Records for this task:
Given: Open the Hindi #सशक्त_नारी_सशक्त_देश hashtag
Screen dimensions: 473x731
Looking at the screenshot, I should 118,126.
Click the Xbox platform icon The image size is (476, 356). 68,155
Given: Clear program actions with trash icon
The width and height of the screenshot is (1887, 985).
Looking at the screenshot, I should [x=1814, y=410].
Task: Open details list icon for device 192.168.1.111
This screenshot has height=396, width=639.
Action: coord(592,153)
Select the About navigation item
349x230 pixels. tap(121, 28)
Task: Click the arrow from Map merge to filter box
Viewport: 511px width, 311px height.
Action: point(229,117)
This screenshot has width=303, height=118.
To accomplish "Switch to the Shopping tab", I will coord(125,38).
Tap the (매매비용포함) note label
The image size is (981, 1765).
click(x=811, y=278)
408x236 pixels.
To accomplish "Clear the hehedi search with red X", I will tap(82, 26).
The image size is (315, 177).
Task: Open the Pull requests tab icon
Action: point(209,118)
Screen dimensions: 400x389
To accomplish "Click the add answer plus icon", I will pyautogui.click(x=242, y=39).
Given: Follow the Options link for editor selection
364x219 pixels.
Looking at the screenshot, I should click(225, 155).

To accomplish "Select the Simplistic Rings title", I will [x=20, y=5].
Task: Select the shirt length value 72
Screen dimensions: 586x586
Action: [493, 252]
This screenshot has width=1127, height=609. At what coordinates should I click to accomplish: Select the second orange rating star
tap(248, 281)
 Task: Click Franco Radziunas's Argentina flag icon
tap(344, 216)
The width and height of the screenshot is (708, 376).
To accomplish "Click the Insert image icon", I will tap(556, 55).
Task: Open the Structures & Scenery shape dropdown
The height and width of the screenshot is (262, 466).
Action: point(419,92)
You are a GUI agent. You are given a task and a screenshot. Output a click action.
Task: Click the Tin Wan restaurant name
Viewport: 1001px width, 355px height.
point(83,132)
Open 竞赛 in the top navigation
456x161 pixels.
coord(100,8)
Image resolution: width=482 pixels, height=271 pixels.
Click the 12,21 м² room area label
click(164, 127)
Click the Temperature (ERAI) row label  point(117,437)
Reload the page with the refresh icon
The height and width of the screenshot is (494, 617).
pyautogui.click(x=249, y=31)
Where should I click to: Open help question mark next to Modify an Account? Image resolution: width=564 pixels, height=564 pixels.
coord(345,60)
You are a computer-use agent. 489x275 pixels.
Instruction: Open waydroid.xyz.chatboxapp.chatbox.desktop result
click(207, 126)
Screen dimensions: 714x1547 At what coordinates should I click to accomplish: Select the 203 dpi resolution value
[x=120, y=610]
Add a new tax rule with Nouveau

Exercise aim: Tally the lines in the records above that hold the word "agent", and give only that number.

Exercise response: 2